Василь замолчал и закрыл глаза. Я сменила компресс у него на голове. Василий не шевельнулся.

— Что было дальше? Василь!

— Дальше?.. Ничего не было дальше… Склад с боеприпасами подорвали на другой день… Они… Я так думаю… А ее труп я потом ветками прикрыл…

В случайном разговоре, в одном поступке вдруг как-то по-новому предстал передо мной уже, казалось бы, такой знакомый человек.

Красной ленточкой протянулась на карте линия фронта. Далеко-далеко за этой линией родная Москва. И в долгие ночи, когда я остаюсь в бункере одна, сколько раз, мысленно уносясь за тысячу километров, возвращаюсь в Москву. Теперь уже никто не скажет, что я девчонка. Я поступлю в морскую школу. Я обязательно что-нибудь сделаю! Что-нибудь самое трудное…

Ярким желтеньким глазком мигала индикаторная лампочка передатчика, ежедневно передавались в центр сведения. Кропотливая, незаметная на первый взгляд работа разведчиков глубокого тыла противника не приносила таких быстрых и ярких результатов, как этого нам иногда хотелось. Нужно было иметь терпение и выдержку, чтобы удовлетворяться сознанием, что сведения о прибытии новых воинских частей в Бельско и Скочув, переданные нами в последние дни, где-то там, в штабах Красной Армии, суммируются с данными других разведчиков, и в нужный момент наш скромный труд спасет от гибели десятки, сотни и тысячи человеческих жизней.

Нужно иметь терпение и выдержку… А если хочется действовать, вместе с товарищами участвовать в больших делах?

Майор по-прежнему не брал меня на задание. И я решила действовать иначе. Однажды вечером я вышла вслед за партизанами и потихоньку пошла в нескольких шагах от них. Так мы двигались с полкилометра. Но вот впереди гора. Я начала задыхаться от подъема. Торопилась, боясь отстать, дыхание стало прерывистым, громким. Почувствовав присутствие постороннего человека, партизаны укрылись за деревьями. Растерянно оглядываясь кругом, я остановилась и вдруг услышала негромкий вопрос:

— Кто тут?

— Я.

— Что ты здесь делаешь? — спокойно спросил майор.

— Хочу идти с вами, — ответила я.

— Ты соображаешь хоть немножко? — продолжал он, не повышая голоса.

— Соображаю.

— Где у тебя рация?

— В бункере. — Я почувствовала, что теряю уверенность.

— А почему ты сама здесь?

— …Вы подождите, — придумала я новую уловку. — Здесь недалеко. Сейчас сбегаю за рацией и быстренько вернусь.

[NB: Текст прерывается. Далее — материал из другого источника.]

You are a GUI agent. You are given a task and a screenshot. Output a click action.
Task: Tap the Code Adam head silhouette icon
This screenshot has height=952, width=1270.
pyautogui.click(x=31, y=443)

Он ответил так же спокойно, но я понимала, чего стоит ему это спокойствие.

— А зачем ты нужна на выпаде с рацией? Мы идем за картошкой.

Я знала, что в этот вечер они опять попытаются наладить связь с военнопленными из лагеря в Устрони. Помолчав, майор продолжал:

— Приказ знаешь? Место свое знаешь? Обязанности свои знаешь?

Я понимала, что он прав. Ведь я одна из всей группы умею работать на радиостанции, знаю шифр, позывные, рабочие волны.

Я повернулась, чтобы пойти обратно.

— Стась, проводи ее и останься там.

Чем ближе подходили мы к бункеру, тем больше волновалась я за рацию. Меня охватило беспокойство, и, едва мы спустились в бункер, я бросилась в свой уголок. Рация, конечно, лежала на месте. Но она была как живая. Даже маленькая стрелочка вольтметра укоризненно спрашивала: «Как ты могла нас бросить?» Я забралась на постель, села, обняв сумку с рацией, и горестно сказала:

— Все люди как люди, а я — радист!

Стась посмотрел на меня, усмехаясь, и спросил, указывая на рацию:

— Любишь?

— Очень, — ответила я. И опять встали перед глазами черное небо, черные, вздымающиеся волны моря, одинокий корабль, окруженный врагами, а на капитанском мостике — я. Где ты, мой корабль?.. А если по-честному на себя взглянуть, то правильно сделали, что не взяли меня в морскую школу. Выдержки маловато. Да и сил тоже… Но ведь сколько месяцев сижу без движения! И поэтому задыхаюсь, едва пройду несколько шагов, особенно в гору.

Неожиданно мелькнула мысль: тренироваться! Бункер, правда, длиной всего в шесть шагов, но ведь я часто остаюсь одна…

И с тех пор, как только партизаны уходили на задание, я принималась ходить из угла в угол — шесть шагов туда и обратно… шесть шагов.

Иногда я долго не могу заснуть и, напряженно вглядываясь в густую темноту землянки, прислушиваюсь к ровному дыханию спящих товарищей. Дека — крыша — плотно прикрывает вход в бункер. И кажется, земляной покров над тоненькими стволами буков опускается все ниже и давит на грудь. Тяжко…

Наступило 7 ноября 1944 года — двадцать седьмая годовщина Октября. После обеда мы все собрались слушать трансляцию торжественного заседания из Москвы. В честь праздника Юрек приготовил специальный обед. Юзеф настроил свой приемник. Рация работала хорошо, слышимость на восемь баллов. В большом приемнике мешали глушители, но разобрать слова все-таки можно было. При всеобщем молчании прослушали доклад. После него в бункере начались «прения». Я смотрела на спорщиков и думала: пройдет несколько лет, не будет войны, я буду жить в Москве и долго помнить этот вечер, этих людей… И мои собственные мысли о доме, о Москве казались мне несбыточной мечтой.

Может быть потому, что, когда все партизаны в бункере, а я сижу в своем углу и за всем, что происходит, наблюдаю со стороны, мне лучше, чем другим, видна и понятна жизнь нашего коллектива.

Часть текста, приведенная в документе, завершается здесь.